Reproduce the whole listing below verbatim, keeping every line unchanged and in order.

*DATASET ENTRIES*
□ □ □ □

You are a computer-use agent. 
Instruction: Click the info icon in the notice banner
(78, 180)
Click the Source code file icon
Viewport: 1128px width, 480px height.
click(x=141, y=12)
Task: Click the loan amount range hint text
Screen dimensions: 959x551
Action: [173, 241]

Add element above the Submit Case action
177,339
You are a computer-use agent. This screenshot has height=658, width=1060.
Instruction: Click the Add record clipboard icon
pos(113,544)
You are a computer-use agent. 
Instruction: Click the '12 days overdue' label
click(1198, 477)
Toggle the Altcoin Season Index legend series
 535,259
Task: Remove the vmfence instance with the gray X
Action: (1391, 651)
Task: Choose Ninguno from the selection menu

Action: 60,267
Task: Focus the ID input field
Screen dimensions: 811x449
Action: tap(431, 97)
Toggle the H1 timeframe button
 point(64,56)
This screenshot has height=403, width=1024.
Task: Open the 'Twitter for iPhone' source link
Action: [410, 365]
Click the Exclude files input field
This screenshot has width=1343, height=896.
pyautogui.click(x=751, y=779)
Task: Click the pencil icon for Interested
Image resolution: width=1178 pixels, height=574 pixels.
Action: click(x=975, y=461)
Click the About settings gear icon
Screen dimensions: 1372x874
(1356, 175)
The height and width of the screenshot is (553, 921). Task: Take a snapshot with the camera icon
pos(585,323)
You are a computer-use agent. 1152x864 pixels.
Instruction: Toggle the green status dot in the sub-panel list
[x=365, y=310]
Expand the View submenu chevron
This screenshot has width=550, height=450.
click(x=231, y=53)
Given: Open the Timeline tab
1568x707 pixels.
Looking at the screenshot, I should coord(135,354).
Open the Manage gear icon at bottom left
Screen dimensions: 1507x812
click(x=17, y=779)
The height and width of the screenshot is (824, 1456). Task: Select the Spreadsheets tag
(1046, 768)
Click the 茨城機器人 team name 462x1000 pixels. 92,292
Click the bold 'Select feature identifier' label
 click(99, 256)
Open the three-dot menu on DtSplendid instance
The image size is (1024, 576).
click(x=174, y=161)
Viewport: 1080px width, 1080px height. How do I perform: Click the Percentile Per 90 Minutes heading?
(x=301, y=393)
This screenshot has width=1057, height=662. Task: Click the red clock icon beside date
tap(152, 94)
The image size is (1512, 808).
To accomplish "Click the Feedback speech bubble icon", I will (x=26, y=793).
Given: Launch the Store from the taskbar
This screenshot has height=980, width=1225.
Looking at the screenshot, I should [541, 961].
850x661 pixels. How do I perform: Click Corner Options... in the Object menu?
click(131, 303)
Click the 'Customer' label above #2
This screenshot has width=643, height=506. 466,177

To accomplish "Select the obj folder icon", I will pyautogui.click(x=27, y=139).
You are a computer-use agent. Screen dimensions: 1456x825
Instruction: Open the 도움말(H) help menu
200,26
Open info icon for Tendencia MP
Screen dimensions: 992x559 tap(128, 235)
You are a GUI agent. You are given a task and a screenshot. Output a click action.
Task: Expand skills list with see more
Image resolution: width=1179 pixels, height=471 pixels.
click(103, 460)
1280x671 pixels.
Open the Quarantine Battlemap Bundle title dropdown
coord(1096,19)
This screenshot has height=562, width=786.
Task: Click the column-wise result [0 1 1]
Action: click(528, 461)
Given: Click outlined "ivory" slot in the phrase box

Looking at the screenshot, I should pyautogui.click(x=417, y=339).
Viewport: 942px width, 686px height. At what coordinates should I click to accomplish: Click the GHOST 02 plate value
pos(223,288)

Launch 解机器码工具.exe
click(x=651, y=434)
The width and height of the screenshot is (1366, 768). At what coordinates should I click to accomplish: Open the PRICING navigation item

□ □ □ □

*RESULT BELOW*
You are a computer-use agent. 
Instruction: Click the info icon in the notice banner
(78, 180)
Click the Source code file icon
Viewport: 1128px width, 480px height.
click(x=141, y=12)
Task: Click the loan amount range hint text
Screen dimensions: 959x551
Action: [173, 241]

Add element above the Submit Case action
177,339
You are a computer-use agent. This screenshot has height=658, width=1060.
Instruction: Click the Add record clipboard icon
pos(113,544)
You are a computer-use agent. 
Instruction: Click the '12 days overdue' label
click(1198, 477)
Toggle the Altcoin Season Index legend series
 535,259
Task: Remove the vmfence instance with the gray X
Action: (1391, 651)
Task: Choose Ninguno from the selection menu

Action: 60,267
Task: Focus the ID input field
Screen dimensions: 811x449
Action: tap(431, 97)
Toggle the H1 timeframe button
 point(64,56)
This screenshot has height=403, width=1024.
Task: Open the 'Twitter for iPhone' source link
Action: [410, 365]
Click the Exclude files input field
This screenshot has width=1343, height=896.
pyautogui.click(x=751, y=779)
Task: Click the pencil icon for Interested
Image resolution: width=1178 pixels, height=574 pixels.
Action: click(x=975, y=461)
Click the About settings gear icon
Screen dimensions: 1372x874
(1356, 175)
The height and width of the screenshot is (553, 921). Task: Take a snapshot with the camera icon
pos(585,323)
You are a computer-use agent. 1152x864 pixels.
Instruction: Toggle the green status dot in the sub-panel list
[x=365, y=310]
Expand the View submenu chevron
This screenshot has width=550, height=450.
click(x=231, y=53)
Given: Open the Timeline tab
1568x707 pixels.
Looking at the screenshot, I should coord(135,354).
Open the Manage gear icon at bottom left
Screen dimensions: 1507x812
click(x=17, y=779)
The height and width of the screenshot is (824, 1456). Task: Select the Spreadsheets tag
(1046, 768)
Click the 茨城機器人 team name 462x1000 pixels. 92,292
Click the bold 'Select feature identifier' label
 click(99, 256)
Open the three-dot menu on DtSplendid instance
The image size is (1024, 576).
click(x=174, y=161)
Viewport: 1080px width, 1080px height. How do I perform: Click the Percentile Per 90 Minutes heading?
(x=301, y=393)
This screenshot has width=1057, height=662. Task: Click the red clock icon beside date
tap(152, 94)
The image size is (1512, 808).
To accomplish "Click the Feedback speech bubble icon", I will (x=26, y=793).
Given: Launch the Store from the taskbar
This screenshot has height=980, width=1225.
Looking at the screenshot, I should [541, 961].
850x661 pixels. How do I perform: Click Corner Options... in the Object menu?
click(131, 303)
Click the 'Customer' label above #2
This screenshot has width=643, height=506. 466,177

To accomplish "Select the obj folder icon", I will pyautogui.click(x=27, y=139).
You are a computer-use agent. Screen dimensions: 1456x825
Instruction: Open the 도움말(H) help menu
200,26
Open info icon for Tendencia MP
Screen dimensions: 992x559 tap(128, 235)
You are a GUI agent. You are given a task and a screenshot. Output a click action.
Task: Expand skills list with see more
Image resolution: width=1179 pixels, height=471 pixels.
click(103, 460)
1280x671 pixels.
Open the Quarantine Battlemap Bundle title dropdown
coord(1096,19)
This screenshot has height=562, width=786.
Task: Click the column-wise result [0 1 1]
Action: click(528, 461)
Given: Click outlined "ivory" slot in the phrase box

Looking at the screenshot, I should pyautogui.click(x=417, y=339).
Viewport: 942px width, 686px height. At what coordinates should I click to accomplish: Click the GHOST 02 plate value
pos(223,288)

Launch 解机器码工具.exe
click(x=651, y=434)
The width and height of the screenshot is (1366, 768). At what coordinates should I click to accomplish: Open the PRICING navigation item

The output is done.